For Linux, use a GCL rpm to install GCL, and then installing ACL2
is easy: just follow the instructions on the ACL2 Web page.
Read appendix A of Computer-Aided Reasoning (CAR) for information
on using the ACL2 system. Appendix B also contains useful
information. Finally, the Hyper-Card
for ACL2 Programming is a consise Web page with useful
information for beginners.
Emacs is
the extensible, customizable, self-documenting real-time display
editor. Most ACL2 users run ACL2 inside of an Emacs shell buffer.
See Appendix A, Section A.3.5 of CAR for more information. In
addition, the subdirectory emacs of the ACL2
distribution contains files (e.g., emacs-acl2.el)

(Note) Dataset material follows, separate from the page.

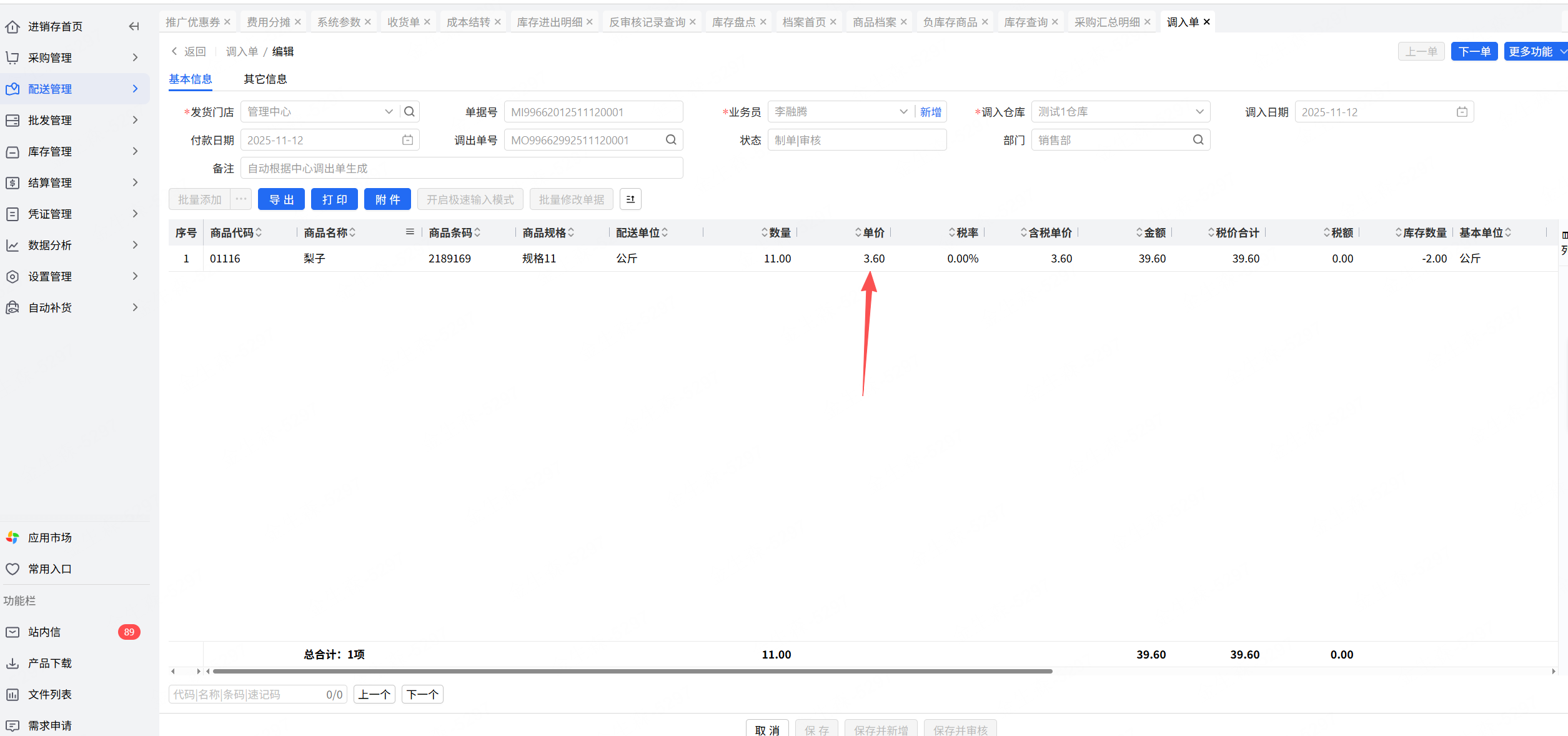Click the horizontal scrollbar below the table
The width and height of the screenshot is (1568, 736).
click(632, 671)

containing emacs commands that
simplify ACL2/Emacs interaction.
Emacs is available both on the Unix
(/usr/local/bin/emacs) and Windows environments (in the
directory C:\emacs-20.7\bin\).
Finally, after several requests, I created a version
of my emacs file that has all the functions you have seen me
using in class. You can get it here.
ACL2 is built on top of Common Lisp compilers.
GCL is a the official Common Lisp for the GNU project, therefore
it is free.
GCL currently compiles itself and the primary free software Lisp
applications, Maxima and ACL2, on eleven GNU/Linux architectures
(x86 powerpc s390 sparc arm alpha ia64 hppa m68k mips mipsel),
Windows, Sparc Solaris, and FreeBSD.
Locally, it is
installed in the directory ~manolios/public/gcl-2.5.0.
ACL2 is built on top of Common Lisp compilers.
Allegro is the Common Lisp that I used to compile ACL2 locally.
Allegro is a commercial product of Franz Inc. Locally, it is
installed in the directory /usr/local/acl62. The
executable we will use is /usr/local/acl62/alisp. HTML
documentation
can be accessed via the URL /usr/local/acl62/doc/introduction.htm.